LE PASSEUR DES MONDES ( 1er Cercle ) - III - Dédicaces - Dedioù - Dedications .

Premier Cercle : A La Pointe Du Jour ...
Le Passeur des Mondes ( III )
/ Dédicaces / Dedioù / Dedications /
Le Passeur des Mondes / An Erbeder /
The Intercessor
Un conte fantastique aux pays de la littérature et des légendes celtes ...
" Va , Daniel , car les paroles sont rendues secrètes et scellées jusqu'au temps de la fin . "
Daniel , 12 , 9 .
" En lisant Daniel une grande clarté s'est faite en moi ... "
Maria Valtorta - " L'Evangile , tel qu'il m'a été révélé " ( Il Poema dell'Uomo-Dio , I , 16 ) .
Au capitaine Nemo ...
A Novalis ,
Dont je ne suis que l'humble disciple ,
Et pour Alan Stivell ,
Son admirateur ...
Pour Yann et Gaël , mes fils ...
Ce livre est , à la fois , récit d'aventures , conte initiatique , anthologie .

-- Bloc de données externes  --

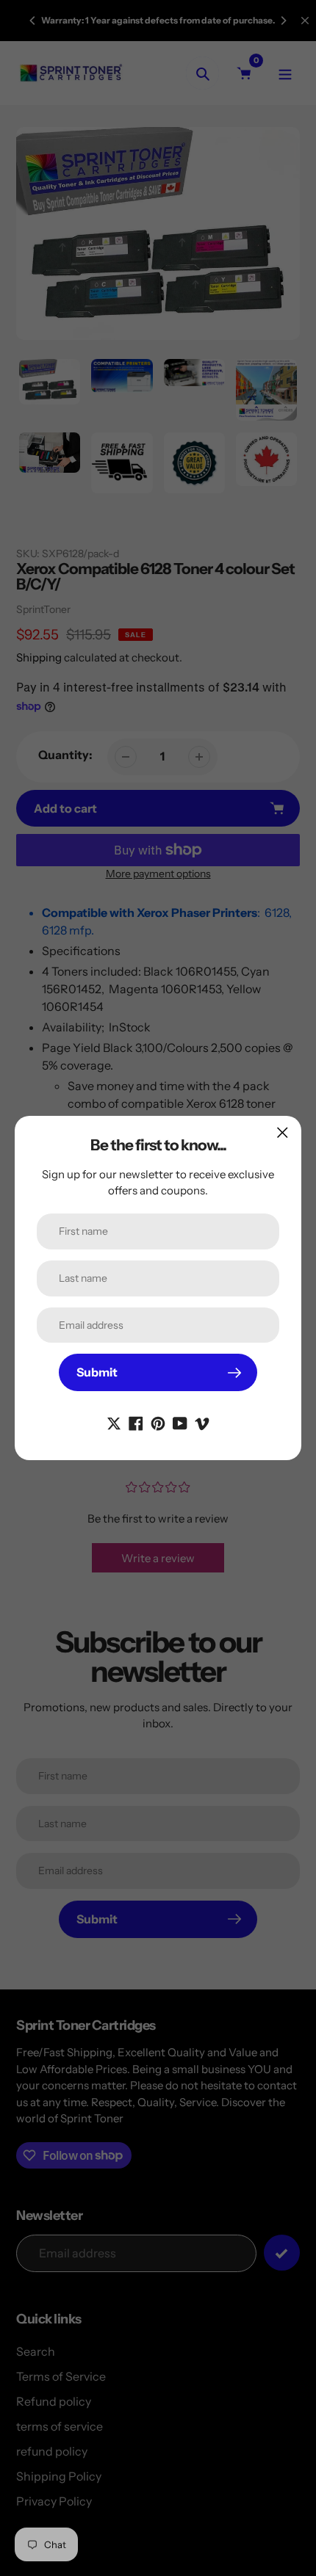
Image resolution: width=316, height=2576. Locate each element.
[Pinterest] (158, 1422)
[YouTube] (180, 1422)
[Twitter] (114, 1422)
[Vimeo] (202, 1422)
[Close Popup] (282, 1132)
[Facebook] (136, 1422)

Il se veut un hommage à Dante , Novalis , Alain-Fournier , Jules Verne , Chateaubriand , Charles Nodier , Victor Hugo , Yann-Ber Kalloc'h , pour ne citer que les plus grands .
Merci à eux , merci à tous les autres : c'est à leur source que je puise mon inspiration , comme le miroir d'un lac aux eaux sans cesse renouvelées ...
" Notre vie ressemble à ces bâtisses fragiles , étayées dans le ciel par des arcs-boutants : ils ne s'écroulent pas à la fois , mais se détachent successivement ; ils appuient encore quelque galerie , quand déjà ils manquent au sanctuaire ou au berceau de l'édifice . "
Chateaubriand - Mémoires d'Outre-Tombe , Livre 17 , Chapitre 6 .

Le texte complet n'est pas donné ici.